Paradigm-shifts are not just lots of changes happening at once; they are fundamental and thorough transformations imposed on mature fields from their changed environments. In the case of philanthropy’s late-20th-century paradigm, the change-agents are technological revolution, economic globalization, and the resulting new demographics of wealth, which are transforming philanthropy’s vocabulary (words), conceptualization (ideas), rhetoric (appeals), infrastructure, and modes of operation.
From its first coinage in Aeschylus’ Prometheus Bound (460 BCE, line 11), and throughout most of its 2,500-year history, “philanthropy” meant “love of humanity” – caring for, nourishing, enhancing, developing what it is to be human, or human potential. A philosophical dictionary of the Platonic Academy defined “Philanthropía” as: “A state of well-educated habits, stemming from love of humanity… productive of benefit to humans.” The Greek word was translated by Romans into Latin as simply humanitas – ”humanity”, or “humaneness”. Thus it was an educational and cultural ideal of self-development, doing good works – the core of the humanities and of our distinctive Western tradition of liberal education.

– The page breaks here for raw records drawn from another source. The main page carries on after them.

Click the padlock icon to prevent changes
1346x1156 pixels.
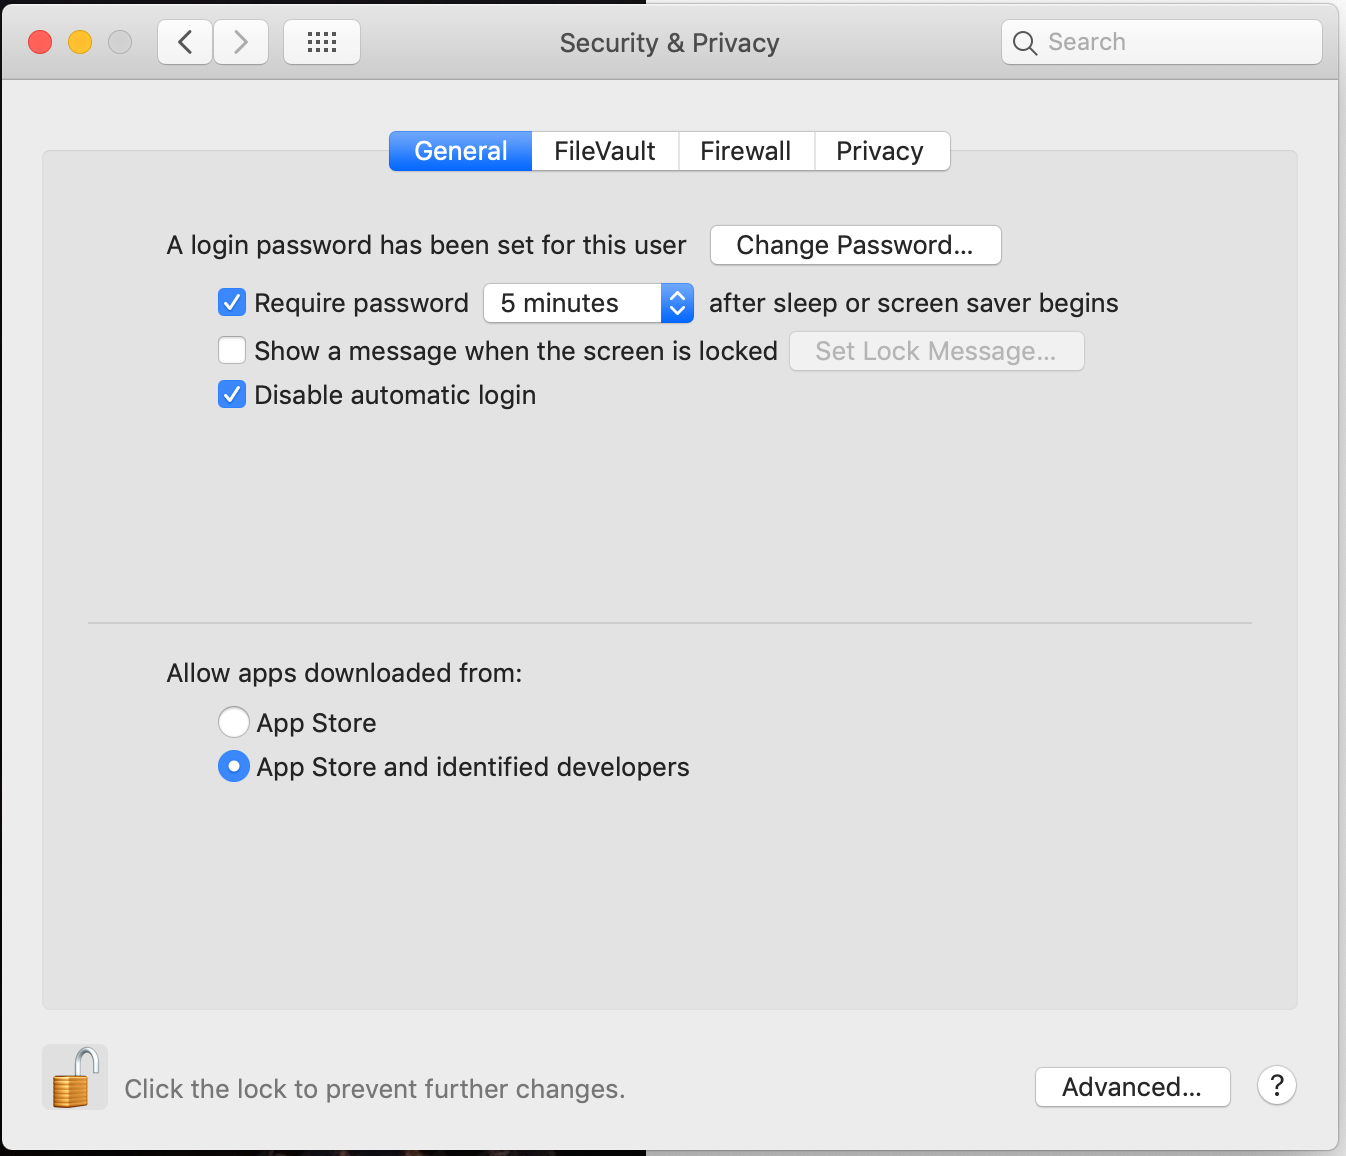click(x=75, y=1078)
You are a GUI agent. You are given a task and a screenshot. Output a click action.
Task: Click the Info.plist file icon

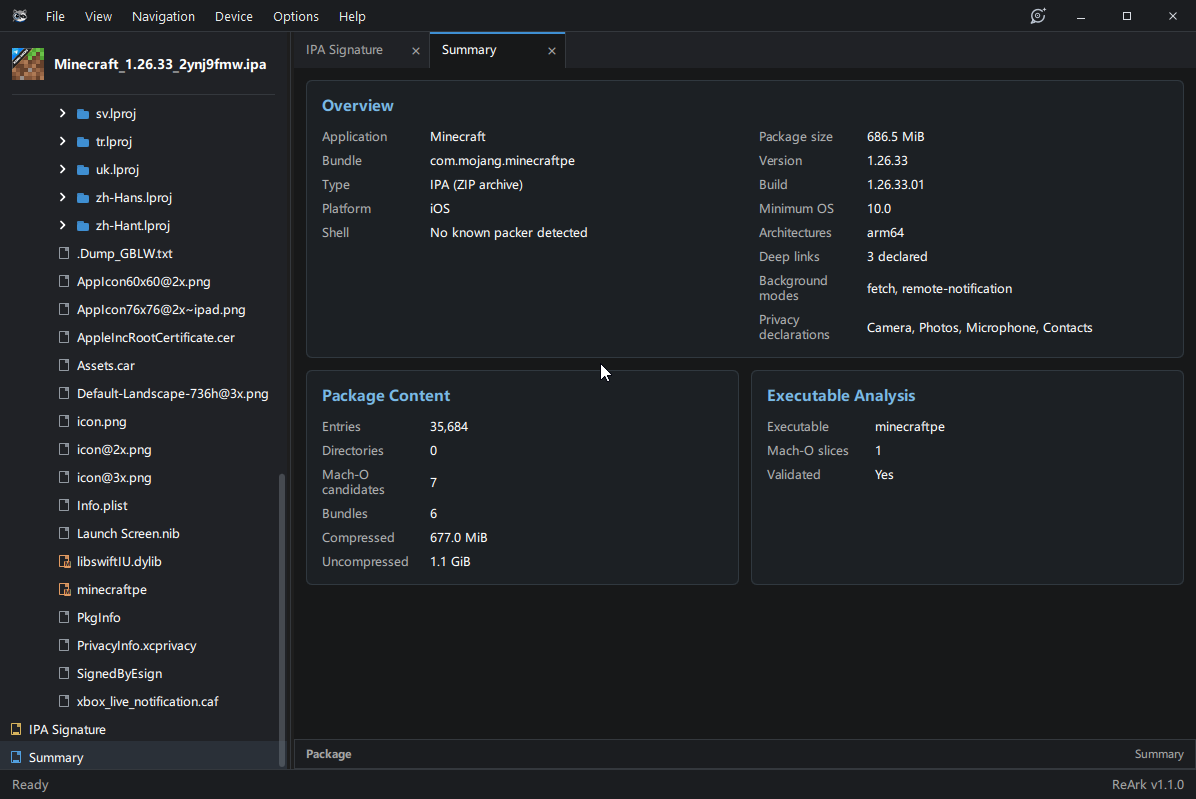[65, 505]
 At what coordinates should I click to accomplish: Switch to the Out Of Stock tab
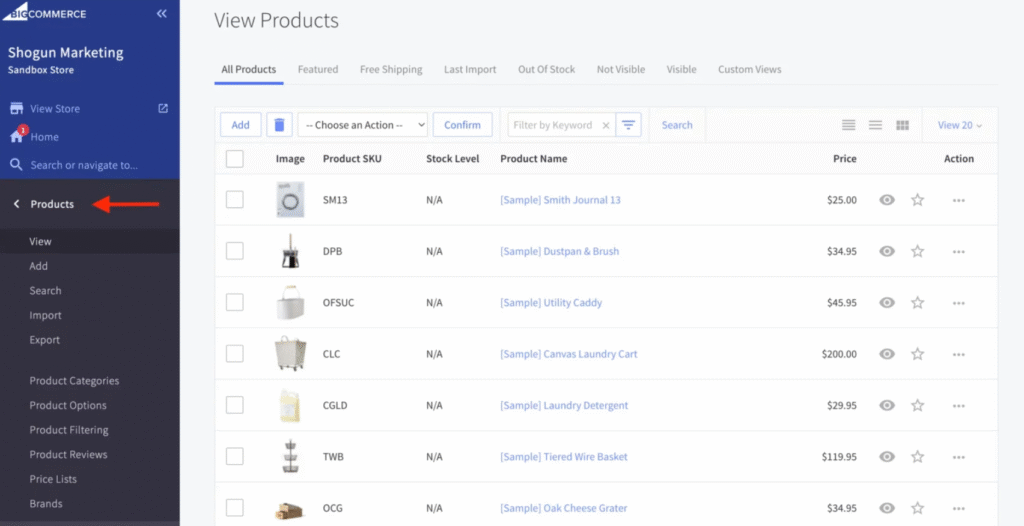546,69
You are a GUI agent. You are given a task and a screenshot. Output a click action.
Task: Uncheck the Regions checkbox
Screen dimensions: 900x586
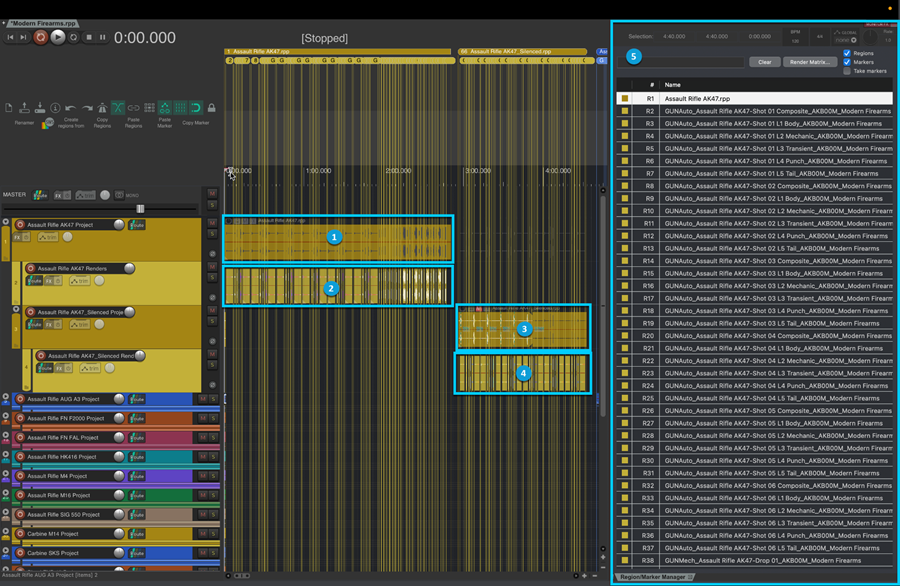tap(847, 53)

Lest we think this has nothing to do with us, it was in this sense that Alexander Hamilton, in the first paragraph of the first Federalist Paper, launched the Founders’ argument for ratification of our Constitution by noting that “It is commonly remarked” that Americans were at a new place in history, in which for the first time they could design their own government, for the betterment of mankind. “This” he said “adds the inducements of philanthropy to those of patriotism.” He was not talking about rich people helping poor people, or “giving back”; he was saying that the United States of America was intended to be a philanthropic nation, a gift to mankind, to improve the human condition. To be “philanthropic” in this Classical sense was therefore, and still is today, quintessentially American—adding, as it were, the inducements of patriotism to those of philanthropy.

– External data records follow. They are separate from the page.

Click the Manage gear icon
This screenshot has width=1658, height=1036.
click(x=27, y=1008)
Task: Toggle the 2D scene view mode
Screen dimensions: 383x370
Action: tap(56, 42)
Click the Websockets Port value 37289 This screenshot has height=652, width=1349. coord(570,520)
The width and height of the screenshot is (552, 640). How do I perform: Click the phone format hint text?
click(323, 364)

“The inducements of philanthropy” — an arresting phrase. Yet by the close of the 20th century, under the presidency of social sciences over our field, the profound idea that education and culture express a love of what it is to be human, had lost all power of inducement. The word itself was hardly ever used, and when we launched the Massachusetts Catalogue for Philanthropy Project in 1997, we were advised not to call it that, because it was pompous, pedantic, and meaningless (our advisors preferred “Catalog for Giving”). This is how great ideas die — in this case arguably one of the greatest, most profound and influential, ideas in the history of Western thought.

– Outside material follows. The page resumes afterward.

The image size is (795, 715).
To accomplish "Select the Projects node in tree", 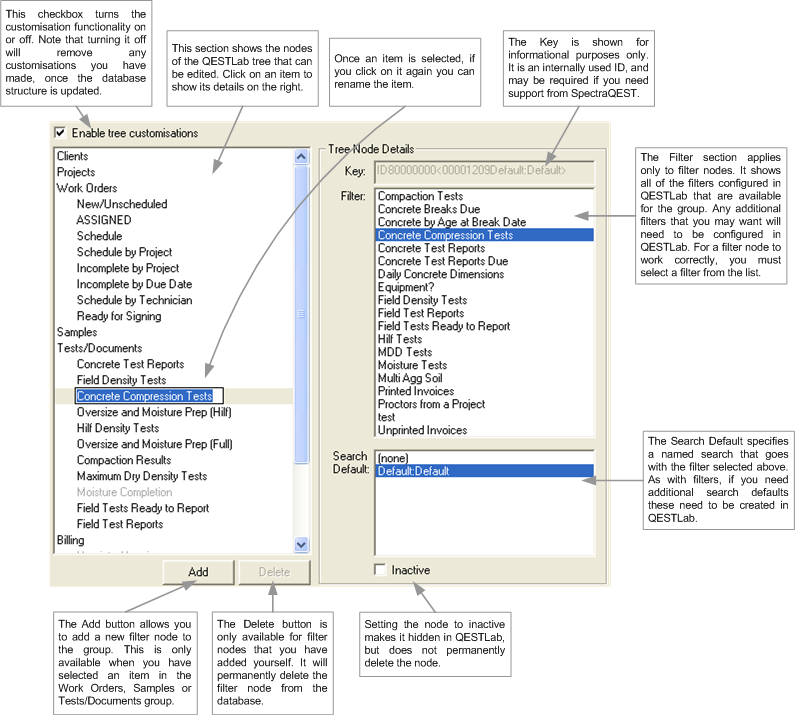I will coord(76,172).
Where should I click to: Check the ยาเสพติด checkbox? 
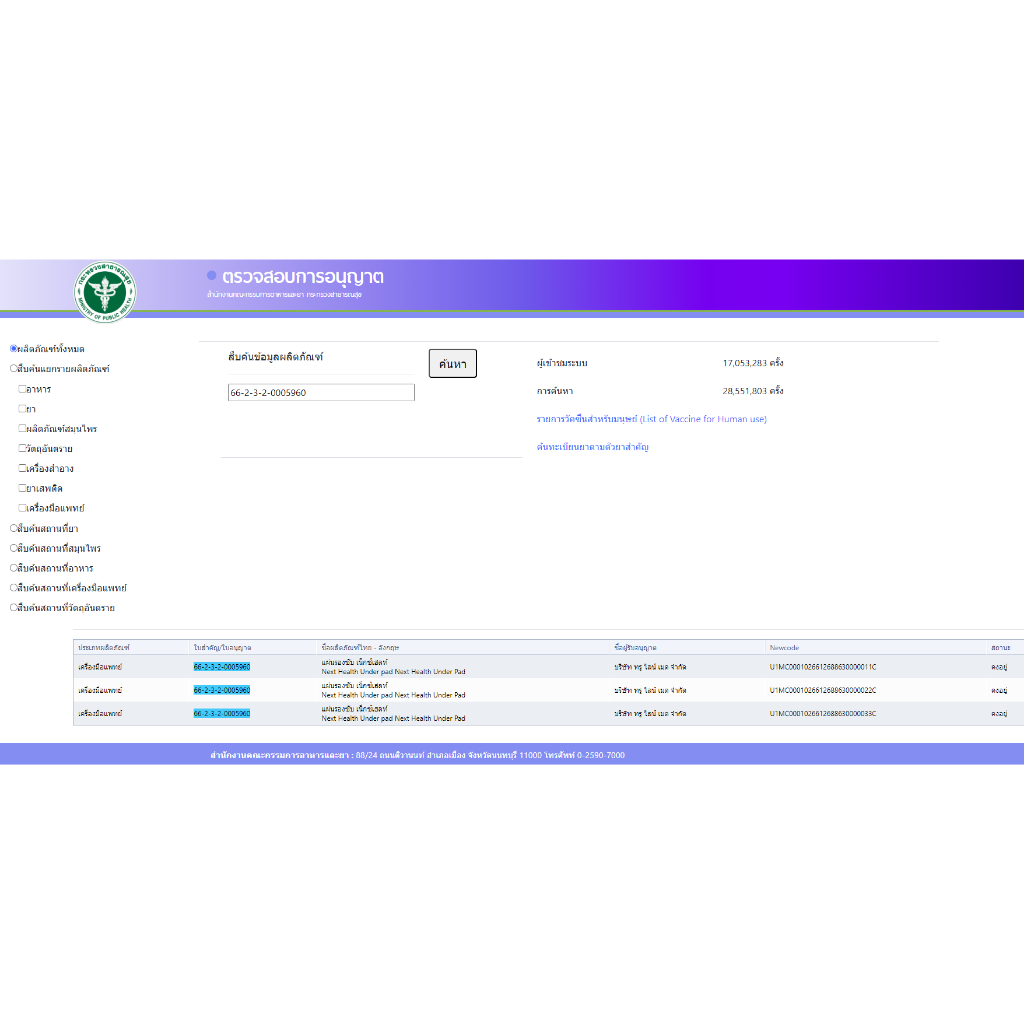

Now fifteen years later, thanks to the popular media’s fascination with “celebrity philanthropy”, and certain prominent initiatives using the word, like the classically American Gates-Buffett Giving Pledge, it has re-entered our vernacular, even in commercial movies and television. Of course people still don’t know what it means.
But that’s the faculty’s (i.e. our) fault, not the students’, and it impedes our productivity, so we have a teaching job to do — starting with ourselves, as in the discussion threads noted above.
A high priority is to expunge from our vocabulary the useless, negative, and factually incorrect word “nonprofit”; preferable alternatives are “philanthropies” or “charities” (in law they are all “charitable corporations”). “Nonprofit” is a meaningless term outside the tax code and related state laws of incorporation, because those organizations have nothing else in common. Moreover, the MPD found that fewer than 10% of “nonprofits” are authentic philanthropies.
It would also strengthen our culture of philanthropy to integrate the late-20th-century social-scientific understanding with the original and long-authoritative humane tradition. Philanthropy is “private initiatives for public good (the social-science procedural emphasis), focusing on quality of life” (the value-intensive humanistic tradition). This clearly distinguishes it from business — “private initiatives for private good (i.e., profit), focusing on material prosperity”, and government — “public initiatives for public good, focusing on law and order”. With these definitions the “lines” are not “blurred”, though the activities may be (increasingly, we hope) combined.
One Comment
Excellent! Very thoughtful.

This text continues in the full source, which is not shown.